Norwegian landowner and benefactor

Oscar Collett (9 December 1877 – 1950) was a Norwegian landowner and benefactor.

He was born in Trondhjem as a son of landowner Albert Peter Severin Collett (1842–1896) and Nanna Høegh (1854–1921). He was a brother of physician Arthur Collett and chemist Emil Collett.

He was a forester by education, and spent his career as an executive of the family-owned forest estate company Firma Albert Collett together with his brothers Johan and Axel. The company still operates hundreds of square miles of forest in Namdalen, as well as several hydroelectric power stations.

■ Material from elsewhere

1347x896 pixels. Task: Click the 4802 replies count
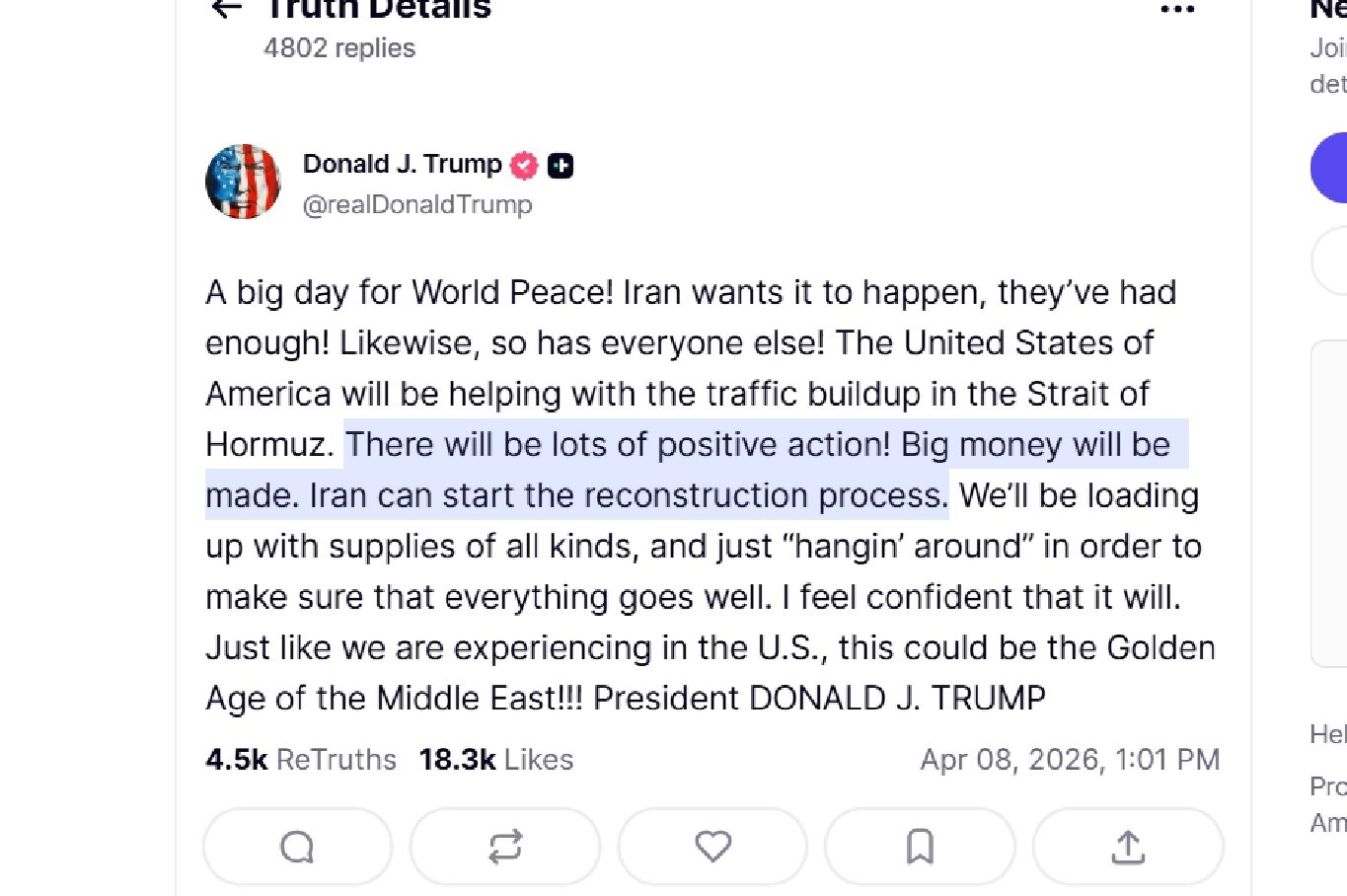[x=339, y=48]
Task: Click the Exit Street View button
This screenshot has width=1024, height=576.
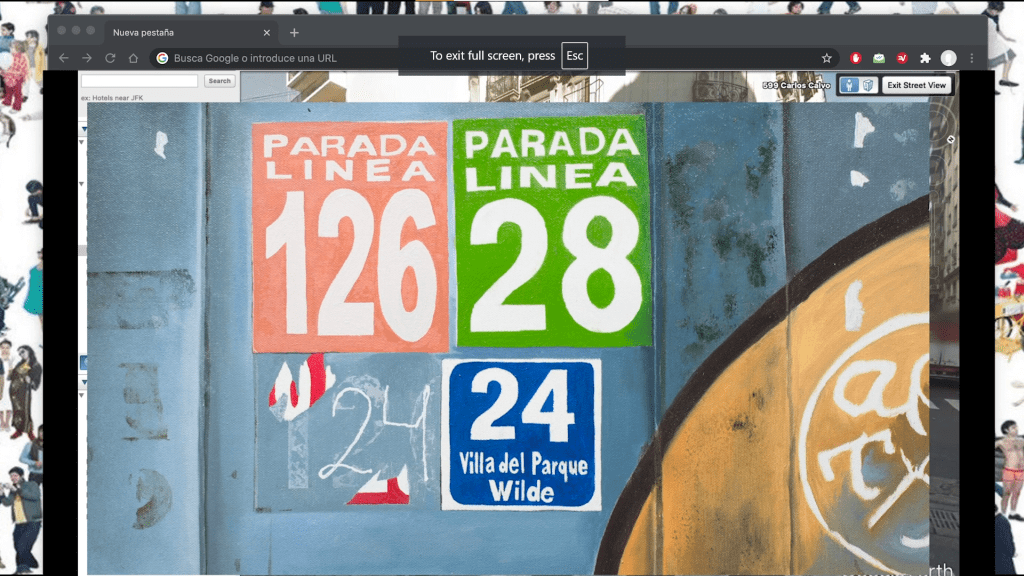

Collett became a member of the gentlemen's skiing club SK Fram in 1890, the club's second year of existence. From 1935 he served as a supervisory council member of the insurance company Forsikringsselskapet Viking, together with many acquaintances from Fram.

He was a deputy board member of the Norwegian Forestry Society and the Det norske Myrselskap. He was also a co-founder of the first incarnation of the Norwegian Ornithological Society and its journal Norsk Ornithologisk Tidsskrift in 1920. By the end of 1920 Collett had become the single largest benefactor to the journal; with a gift of he had contributed 22% of the journal's assets, more than twice as much as any other individual. He sat on the Ornithological Society's interim board until the first general assembly in 1922, where he was elected deputy board member.

Oscar Collett died in 1950, and was buried at Vestre gravlund. His son Carl Oscar Collett, who was born 1922 and whose mother was Maria Iversen, became a landowner and politician. Carl Oscar became a son-in-law of Henning Bødtker, and was admitted to SK Fram, continuing the family tradition.